| Problem to work on |
Extract the line that contains "Image resolution: width=1080" and every line after it through the end of the records below, exactly as written, leaving out any pictures.

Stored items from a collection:
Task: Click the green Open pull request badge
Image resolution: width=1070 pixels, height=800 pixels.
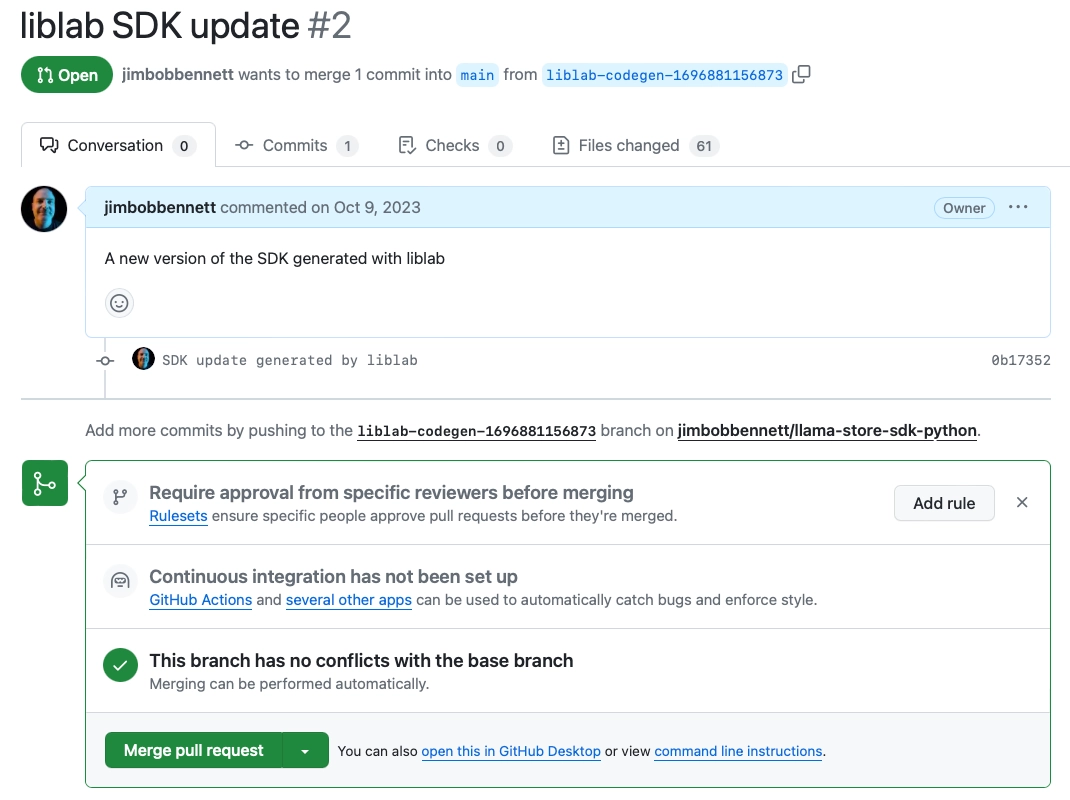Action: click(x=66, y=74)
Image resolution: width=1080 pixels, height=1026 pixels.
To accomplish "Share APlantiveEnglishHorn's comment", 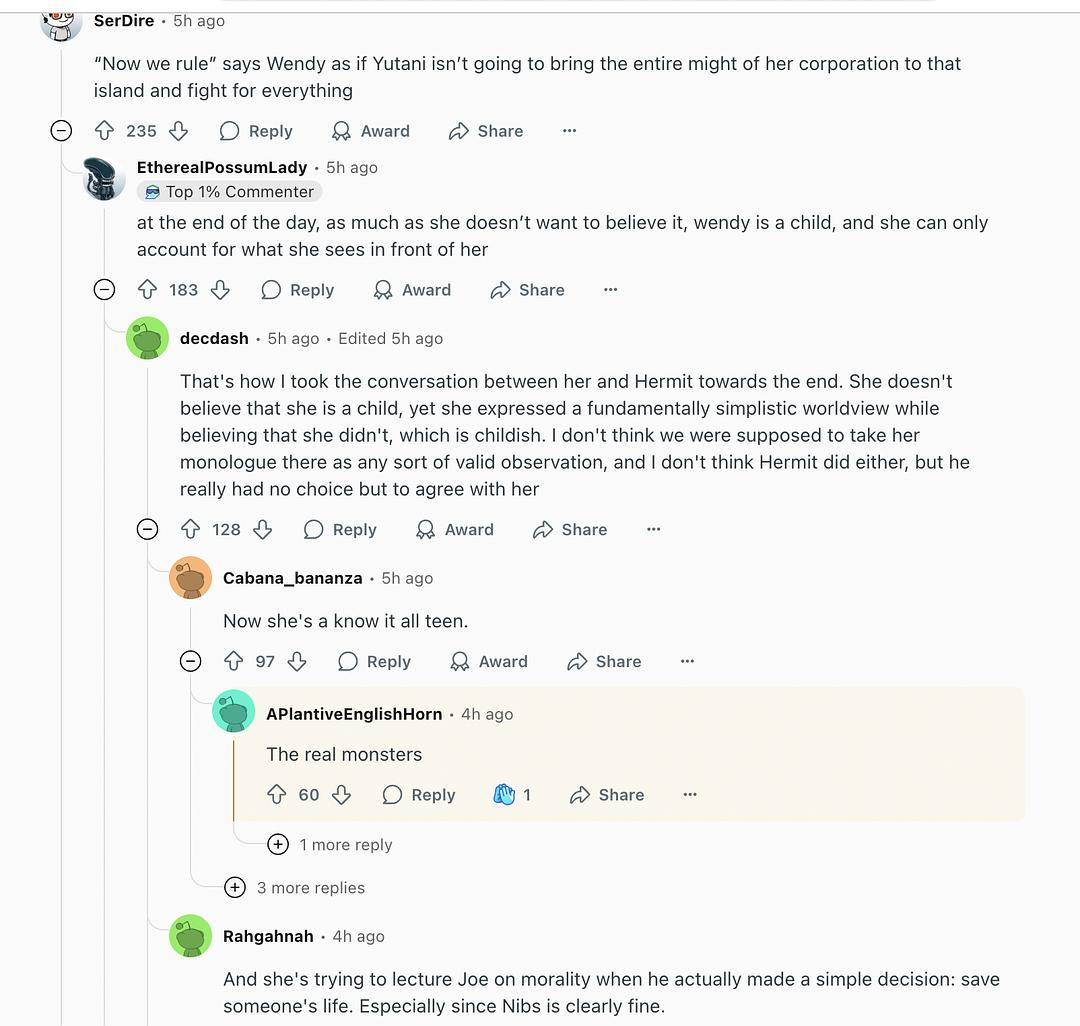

| Task response |
Image resolution: width=1080 pixels, height=1026 pixels.
To accomplish "Share APlantiveEnglishHorn's comment", 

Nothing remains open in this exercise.